Description of the task :: Check every line below for the word "This" and copy each one that has it.

Data extracts ::
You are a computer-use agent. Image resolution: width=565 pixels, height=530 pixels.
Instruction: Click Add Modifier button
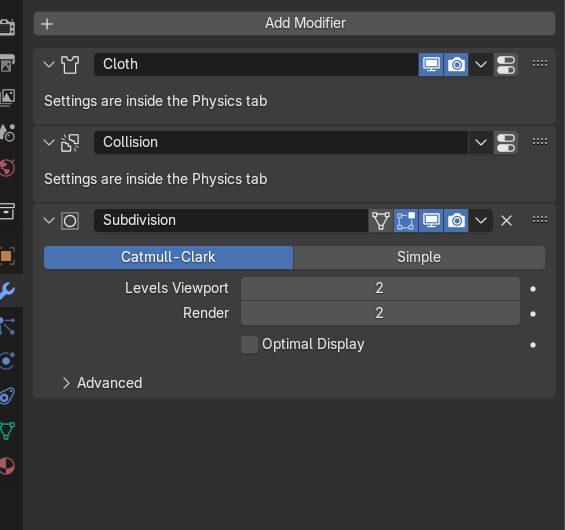(x=294, y=23)
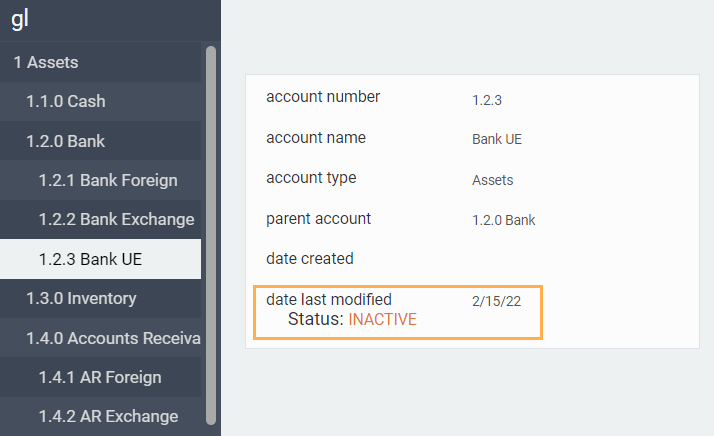The height and width of the screenshot is (436, 714).
Task: Select 1.4.0 Accounts Receivable entry
Action: [113, 338]
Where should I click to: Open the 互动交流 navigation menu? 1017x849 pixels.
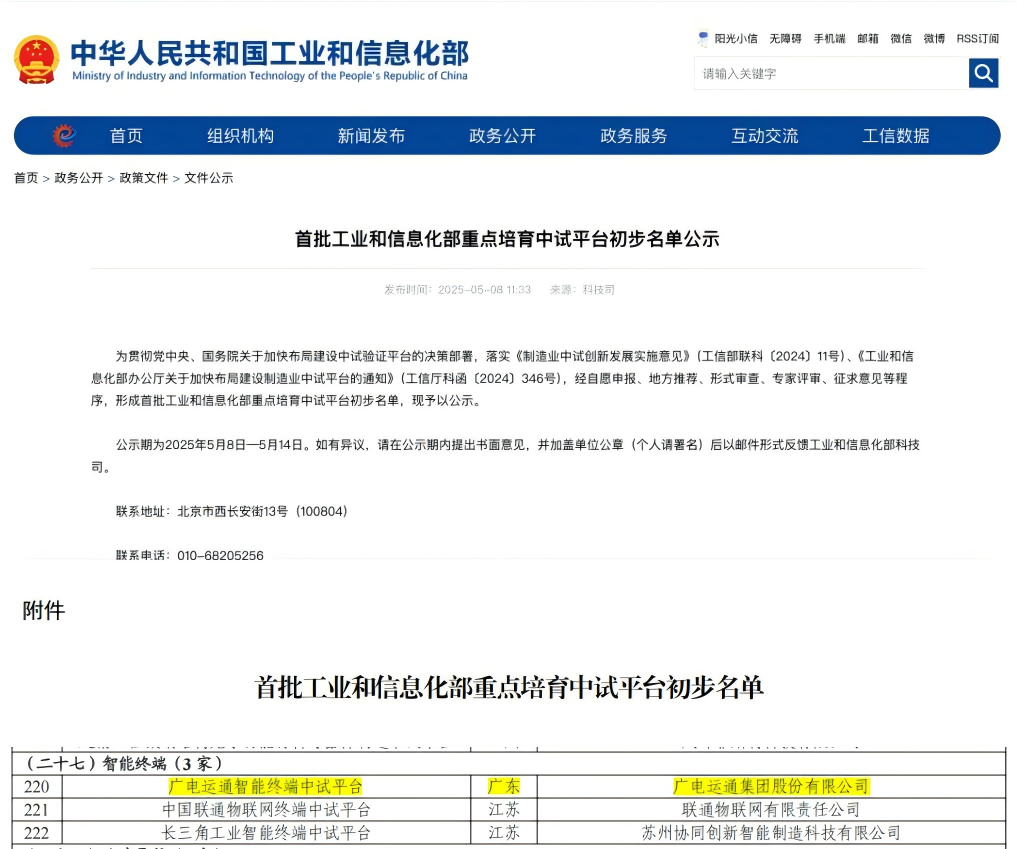coord(765,135)
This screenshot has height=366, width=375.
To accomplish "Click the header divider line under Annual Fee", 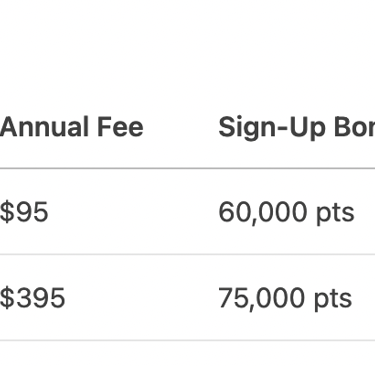I will click(72, 168).
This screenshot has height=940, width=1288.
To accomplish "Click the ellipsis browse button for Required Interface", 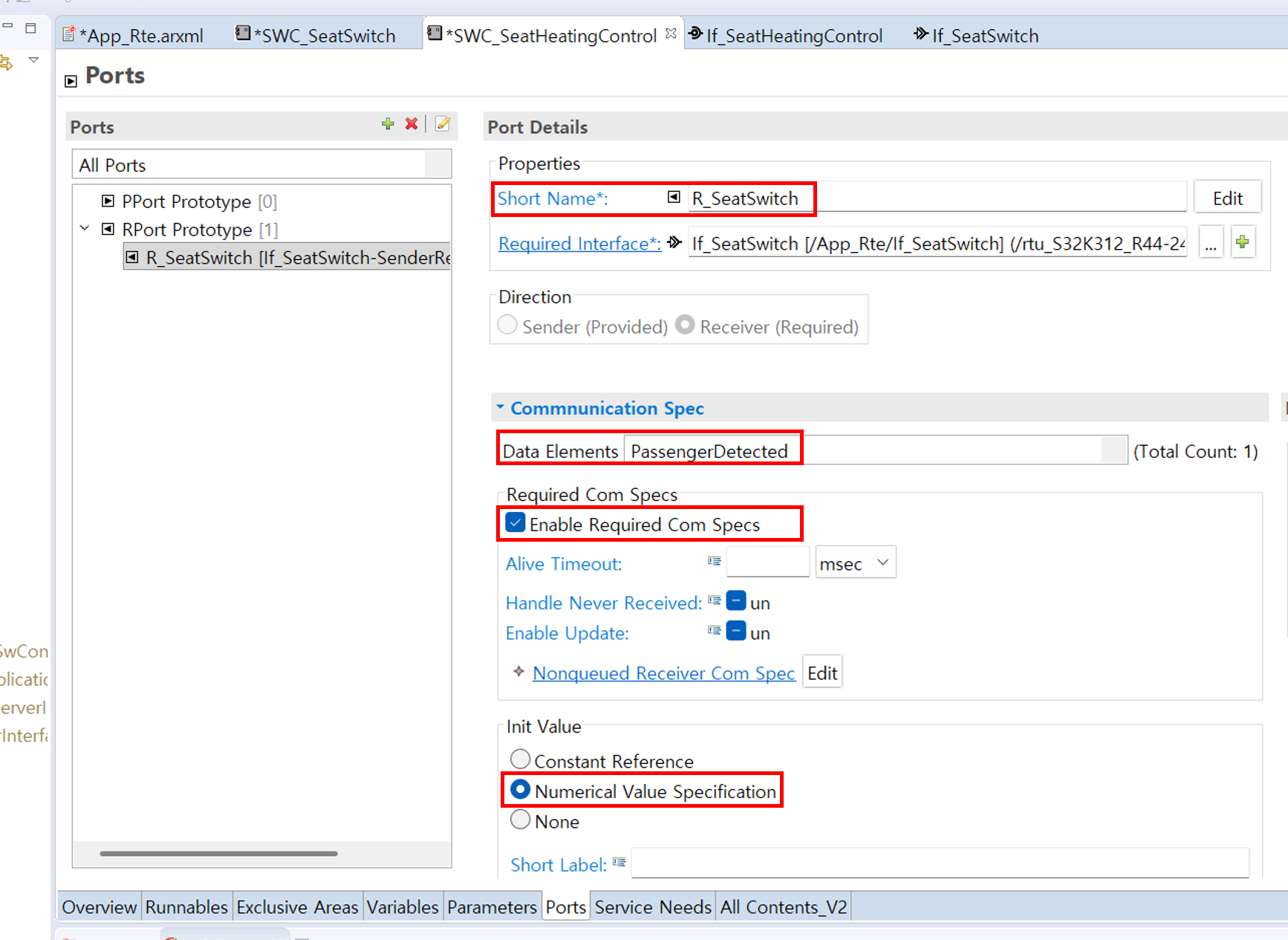I will [1211, 244].
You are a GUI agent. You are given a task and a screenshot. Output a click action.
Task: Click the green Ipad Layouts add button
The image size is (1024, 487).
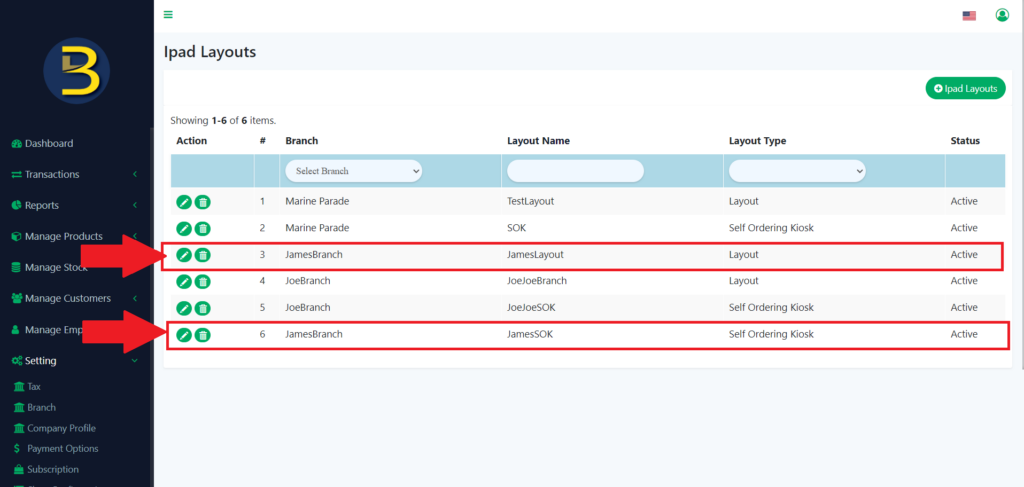(x=965, y=89)
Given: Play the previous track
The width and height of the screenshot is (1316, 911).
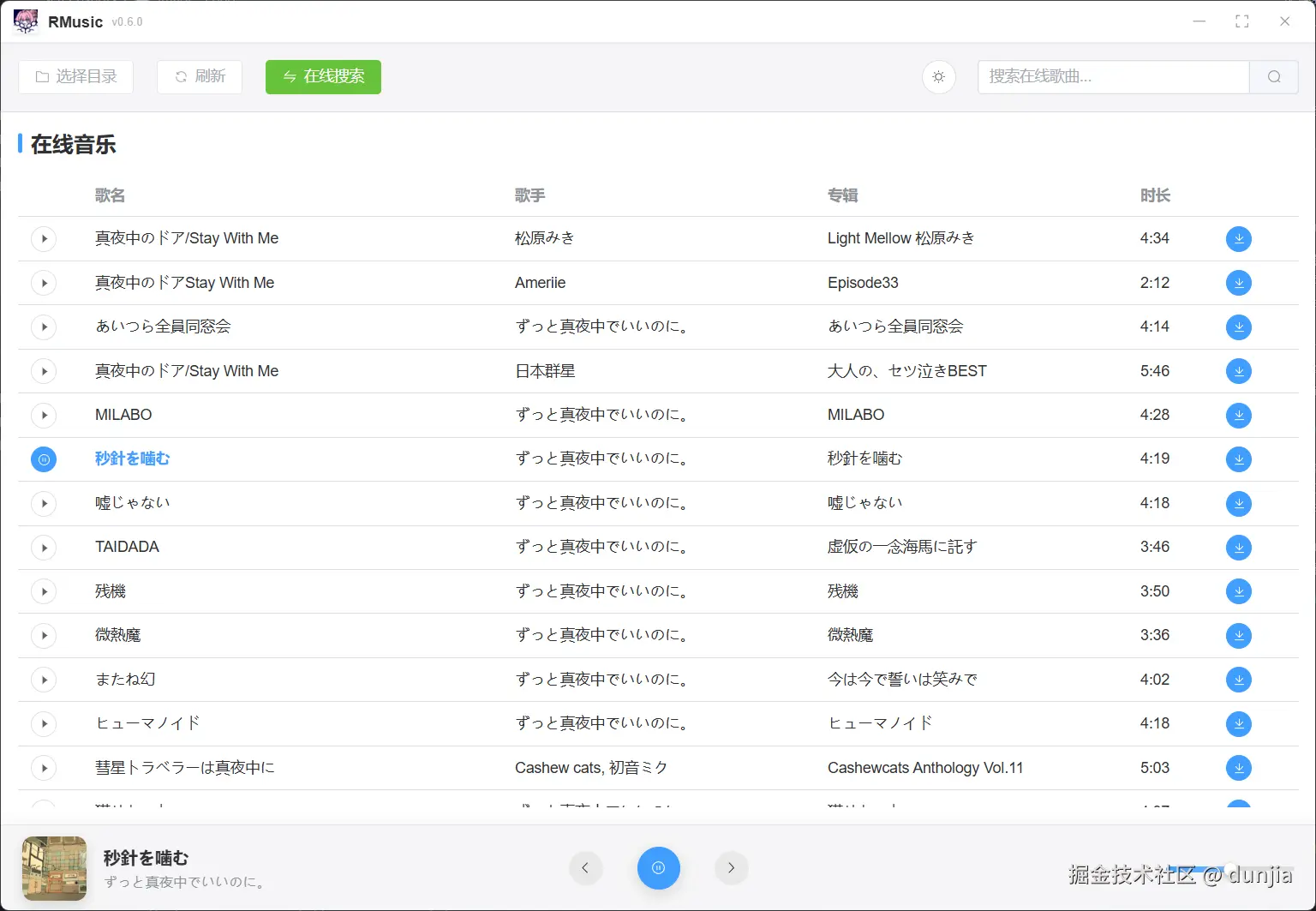Looking at the screenshot, I should point(586,868).
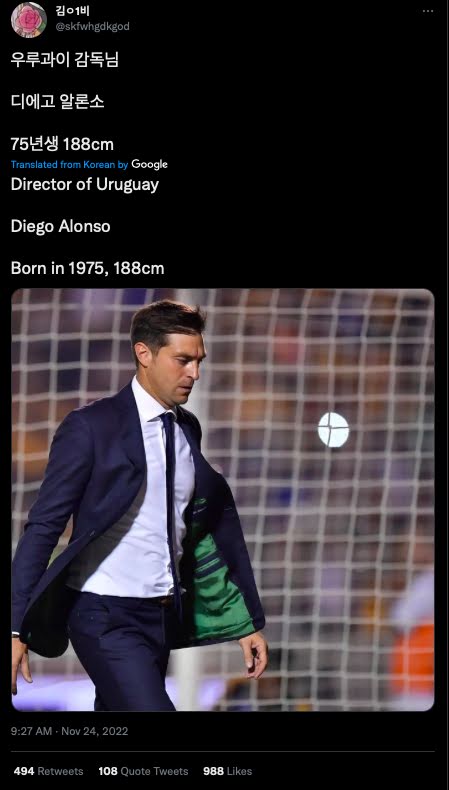The width and height of the screenshot is (449, 790).
Task: View the 988 Likes list
Action: 227,771
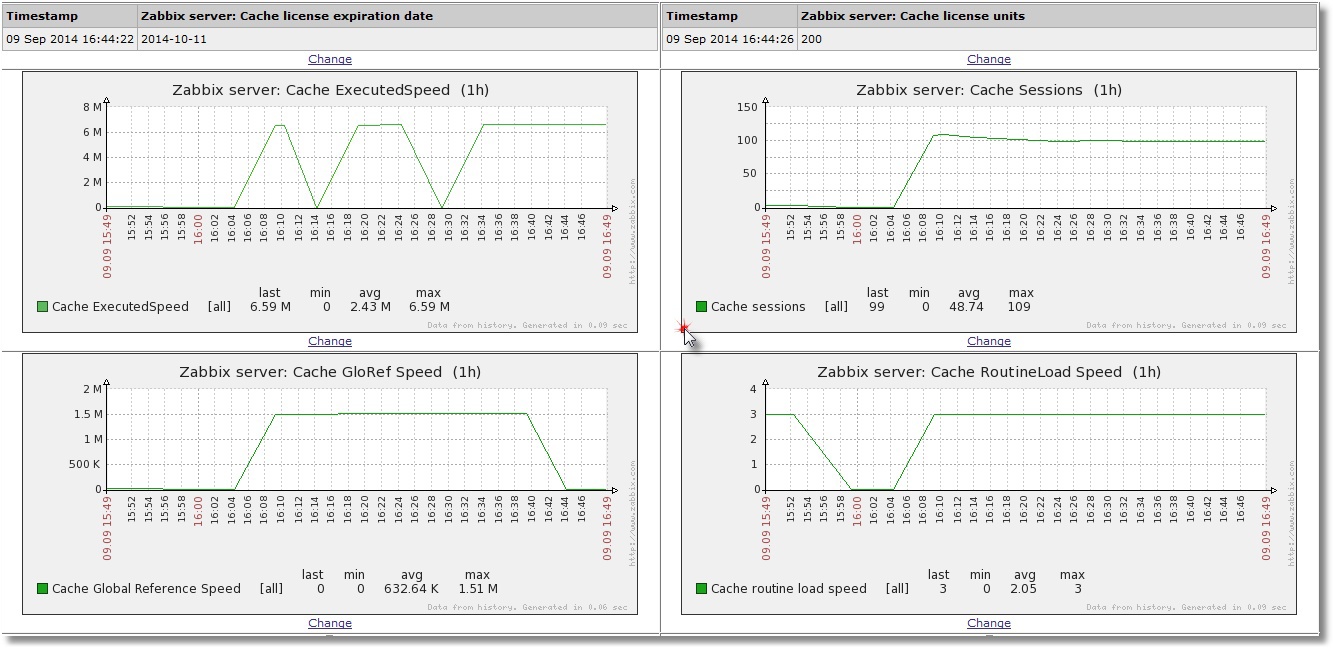
Task: Click the Cache license expiration date column header
Action: pos(287,16)
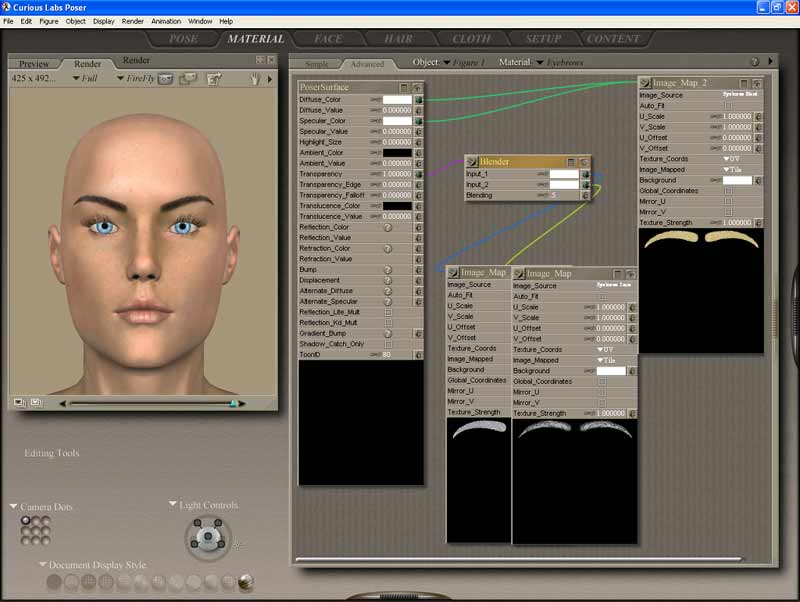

Your response ::
This screenshot has height=366, width=375.
This screenshot has height=940, width=1288.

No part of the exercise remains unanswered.